Copy out the following lines word for word, beginning at the line that contains "Click Mute Breakpoints icon" and stopping after the line that contains "Action: [x=294, y=672]".

◇ ◇ ◇ ◇

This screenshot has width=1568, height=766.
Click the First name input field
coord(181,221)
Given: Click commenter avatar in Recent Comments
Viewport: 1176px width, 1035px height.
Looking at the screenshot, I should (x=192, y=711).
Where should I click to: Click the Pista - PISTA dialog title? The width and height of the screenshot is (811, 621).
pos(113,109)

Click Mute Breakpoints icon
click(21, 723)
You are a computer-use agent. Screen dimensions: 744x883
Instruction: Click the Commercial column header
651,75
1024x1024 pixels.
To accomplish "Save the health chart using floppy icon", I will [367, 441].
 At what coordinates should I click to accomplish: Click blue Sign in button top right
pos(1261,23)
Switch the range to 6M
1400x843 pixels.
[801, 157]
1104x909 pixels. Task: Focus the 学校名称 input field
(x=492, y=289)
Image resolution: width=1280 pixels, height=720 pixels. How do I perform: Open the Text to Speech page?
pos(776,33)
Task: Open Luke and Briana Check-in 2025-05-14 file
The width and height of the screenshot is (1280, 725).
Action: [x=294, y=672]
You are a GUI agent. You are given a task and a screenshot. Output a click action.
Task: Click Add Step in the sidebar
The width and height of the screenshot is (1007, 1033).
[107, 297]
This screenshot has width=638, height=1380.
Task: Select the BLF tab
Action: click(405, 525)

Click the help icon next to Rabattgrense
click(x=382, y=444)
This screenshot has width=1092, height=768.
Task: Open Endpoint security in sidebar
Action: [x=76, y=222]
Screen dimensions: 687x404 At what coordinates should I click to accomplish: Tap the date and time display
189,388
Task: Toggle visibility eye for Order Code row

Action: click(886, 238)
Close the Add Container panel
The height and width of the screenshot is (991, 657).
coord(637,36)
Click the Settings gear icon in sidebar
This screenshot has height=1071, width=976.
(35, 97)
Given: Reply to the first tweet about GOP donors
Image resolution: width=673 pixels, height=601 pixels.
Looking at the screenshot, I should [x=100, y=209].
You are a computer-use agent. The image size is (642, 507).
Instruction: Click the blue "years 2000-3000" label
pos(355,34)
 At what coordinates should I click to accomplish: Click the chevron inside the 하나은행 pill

◇ ◇ ◇ ◇

*Written answer:*
Click Mute Breakpoints icon
click(21, 723)
You are a computer-use agent. Screen dimensions: 744x883
Instruction: Click the Commercial column header
651,75
1024x1024 pixels.
To accomplish "Save the health chart using floppy icon", I will [367, 441].
 At what coordinates should I click to accomplish: Click blue Sign in button top right
pos(1261,23)
Switch the range to 6M
1400x843 pixels.
[801, 157]
1104x909 pixels. Task: Focus the 学校名称 input field
(x=492, y=289)
Image resolution: width=1280 pixels, height=720 pixels. How do I perform: Open the Text to Speech page?
pos(776,33)
Task: Open Luke and Briana Check-in 2025-05-14 file
The width and height of the screenshot is (1280, 725).
Action: [x=294, y=672]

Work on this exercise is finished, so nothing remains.